A quatre jours de l’élection présidentielle américaine qui aura lieu le 5 novembre, même ceux qui disent savoir lire dans une boule de cristal, restent évasifs. Preuve qu’ils ont raison de ne pas trop se hazarder, Donald Trump n’a presque rien dit sur les « pays de merde », expression consacrée en 2018 pour expliquer son désintérêt total pour un continent que sa concurrente aura visité en 2023 ( Joe Biden, lui, compte visiter l’Angola en décembre si Trump ne conteste pas l’élection de Harris), montrant une certaine différence d’approche.
Ce qui devrait nous intéresser c’est le cap économique que suivront Donald Trump ou Kamal Harris (notre photo) s’ils sont élus, et les conséquences qui en découleraient pour le monde, et l’Afrique.

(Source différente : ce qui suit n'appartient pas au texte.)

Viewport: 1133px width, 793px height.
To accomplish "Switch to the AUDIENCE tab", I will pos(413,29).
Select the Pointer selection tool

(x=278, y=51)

On sait à peu près ce que peut penser le candidat républicain dont le programme économique, élaboré par de grands économistes, bouleverserait la planète, avec comme ambition de marginaliser encore plus l’Europe et concentrer les efforts destinés à creuser les écarts avec la Chine (actuellement distancée) et assurer un rapprochement notable avec l’Inde, pays le plus peuplé du monde, qui s’accoquine dans les BRICS (Brésil, Russie Inde, Chine, Afrique du Sud), avec comme principal risque de contrebalancer l’influence occidentale dans le monde. Ceci n’est pas un moindre risque pour Trump qui souhaite, toujours et encore plus, une Amérique triomphante comme centre de la terre.
Même s’il va conserver l’AGOA (African Growth and Opportunity Act) mise en place par l’administration Clinton, en mai 2000, pour permettre l’admission des produits africains sur le marché américain sans droits de douane afin de les rendre compétitifs, Donald Trump va relancer des mesures protectionnistes, qui avaient si bien réussi en 2017, à coups de décrets présidentiels. Avec moins d’impôts et une amélioration des salaires… C’est ce projet de taxer les importations (pour relancer la production et l’emploi américains) qui est de loin le plus révolutionnaire. Il s’agirait d’une taxe de 10 % à 25 % sur la totalité des produits importés (sauf probablement ceux concernés par l’AGOA ! La fin programmée du mondialisme, du multilatéralisme, à l’heure où Volkswagen, qui fit longtemps son miel aux USA, annonce mettre fin à son contrat de garantie de l’emploi, préparer des milliers de licenciements et la fermeture de trois usines en Allemagne…
L’Europe sera fortement impactée et Bruxelles, sous la pression des Etats membres, devra reconsidérer (est déjà en train de reconsidérer) sa politique d’ouverture des frontières par la prise des mesures plus coercitives par Ursula von der Leyen, présidente nouvellement réélue de la Commission européenne. La politique économique sous Trump privilégierait le marché intérieur au détriment de l’extérieur. Puisqu’il n’aurait que 4 ans et pas un an de plus à la Maison Blanche où il a déjà été locataire de 2016 à 2020, il mettrait des bouchées doubles quitte à faire souffrir les partenaires traditionnels des Etats-Unis au sein du G7 et de l’OCDE pour une « America First » comme cela n’avait jamais été le cas auparavant.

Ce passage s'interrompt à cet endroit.